Dieser politischen Ohnmacht entgegenzuwirken, das treibt auch Gesine Schwan um. Die Grundwertekommission der SPD, der sie vorsitzt, hat dazu jüngst eine Analyse vorgelegt: Ein wichtiger Hebel, so schreiben die Autor_innen, sei Partizipation. „Dies stärkt die subjektive Legitimation demokratischer Politik und kann Widerstände überwinden.“ Schwan setzt auf partizipative Formate in den Kommunen, damit Menschen direkt vor Ort mitbestimmen können. „Das Gefühl der Machtlosigkeit müssen wir dadurch bekämpfen, dass sich ein Gefühl ausbreitet: Der Staat, der ist ‚unsere Sache‘“, so Schwan.

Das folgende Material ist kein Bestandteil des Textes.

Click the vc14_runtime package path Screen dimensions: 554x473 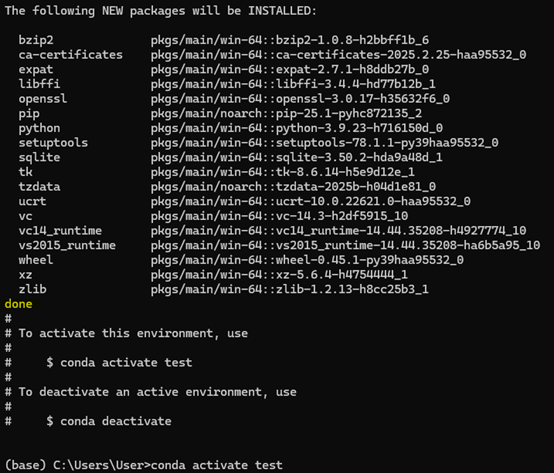click(338, 231)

Am anderen Ende des Mehrebenensystems steht Delara Burkhardt: Als EU-Abgeordnete stellt sie immer wieder fest, dass europäische Politik als „noch unkontrollierbarer“ wahrgenommen wird. Partizipation ist auch für Burkhardt ein Schlüssel – ein Grund, warum sie sich stark für die Konferenz zur Zukunft Europas einsetzt; auch ein Ort, wo moderne, in diesem Fall europäische, Staatlichkeit verhandelt wird. Und die Bürger_innen sitzen mit am Tisch.

Eine Erzählung, die aktiviert.


Beim Nachdenken über moderne Staatlichkeit muss die Sozialdemokratie also vielleicht gerade auch ihre Vorstellung von Bürgerschaft im 21. Jahrhundertreflektieren. Der Staat hat in den vergangenen Jahren Krisen souverän abgefedert; nicht aber die Bürger_innen mobilisiert. Braucht es nun eine neue sozialdemokratische Erzählung – eine Erzählung, die aktiviert, und nicht nur schützt?

Moritz Baumann arbeitet in Berlin als freier Journalist und Moderator. Bei Table.Media baute er zuletzt als Redaktionsleiter mit Bildung.Table das erfolgreichste deutsche Fachbriefing für Bildungspolitik auf; weitere Themenschwerpunkte liegen in der Rechts- und EU-Regulierungspolitik.

Dieses Thesenpapier wurde für den Workshop „Kontroversen zum Staatsverständnis in der Transformation“ verfasst, welcher am 29. September 2023, veranstaltet von der Friedrich-Ebert-Stiftung, in Berlin stattgefunden hat.